A Strategy vs a Plan
Strategy
- Coherent & Integrative: the choices made and actions executed are meant to bolster each other (they should be multiplicative) and are part of a larger design
- It has a theory (or hypothesis): going after something no one else sees, or predicting trends and building to a need that doesn’t exist yet but should when you get there
- Outcome focused
- Uncomfortable: taking steps into an uncertain future
- The chance to win
Plan
- Disparate: choices made and actions executed are independent and do not add up to more than their sum (they are additive at best)
- Not a theory: outcomes provable in advance
- Cost / problem focused
- Comfortable: short-term forecasting can be done with confidence
- The chance to lose: while you’re planning, someone else is strategizing, and if they win, you’re stuck with whatever’s left-over (in a zero-sum game)

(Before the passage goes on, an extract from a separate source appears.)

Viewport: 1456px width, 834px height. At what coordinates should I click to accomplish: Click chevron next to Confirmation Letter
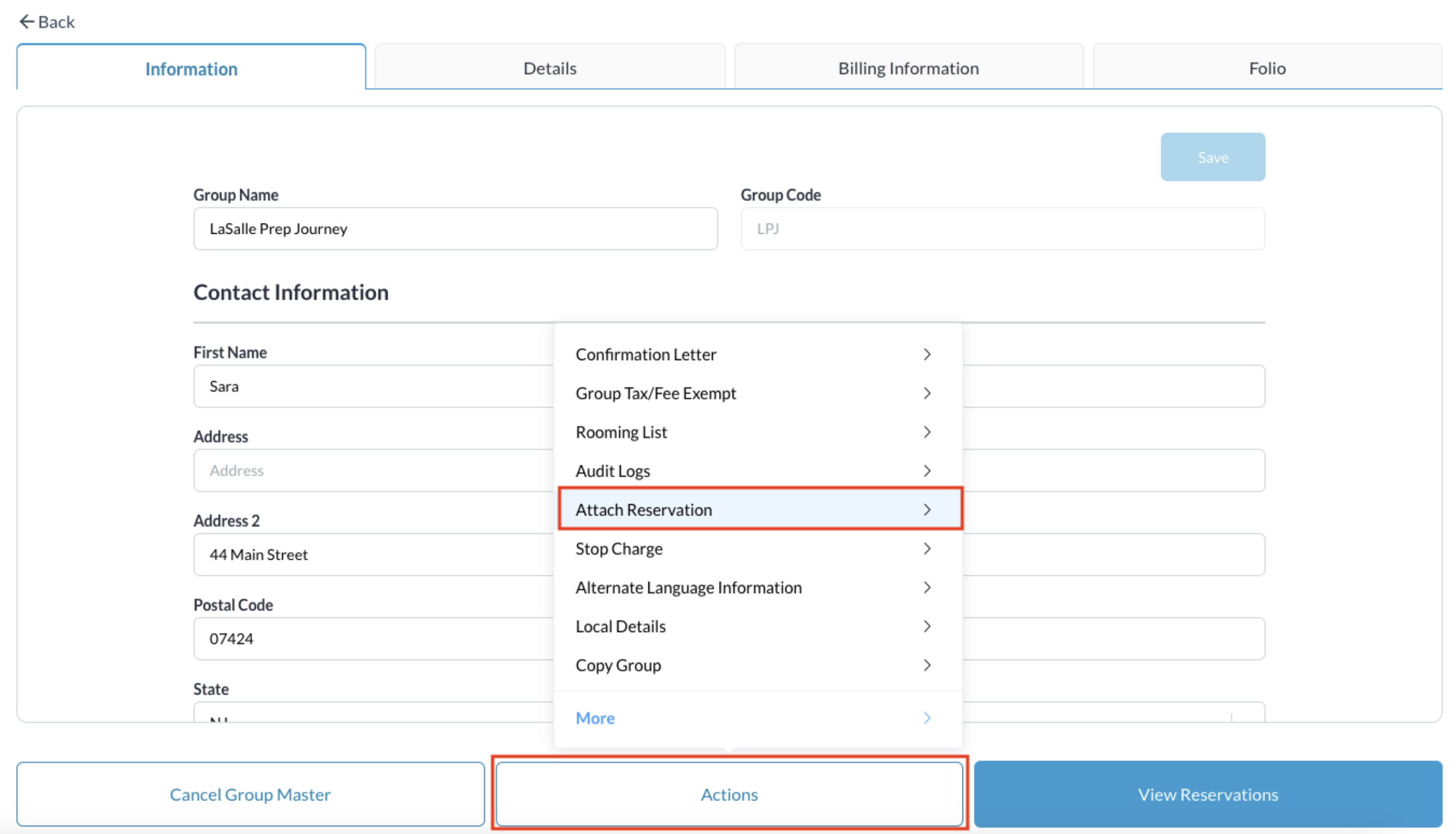927,354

In this light, “Strategic Planning” is nonsensical / oxymoronic
A Strategy should be relatively short: it should fit on 1 page
- Here’s the goal / the aspiration
- Where we’re choosing to play
- How we want to win
- Capabilities we need to have in place
- Management systems needed
- Here’s the logic laid out
- Assumptions: what needs to be true internally and externally for the strategy to succeed
- Adjust the Strategy has new information comes in
These categories sound similar to the Business Model Canvas
Martin also presents strategy generation guidance in visual form as a cascade of iterative questions:
Strategy x Cynefin
What grabbed me was “strategy has a theory”, which when examined with the Cynefin lens, places Strategy squarely in the Complex domain. The Complex domain is where theories are tested by safe-to-fail trials, and the advice is: before you conduct a trial,
- on success, how will you amplify on the next iteration?
- on failure, how will you dampen the next iteration?
A Strategy provides guiding principles – In Cynefin language, guiding principles are called Enabling Constraints and they exist in the Complex domain.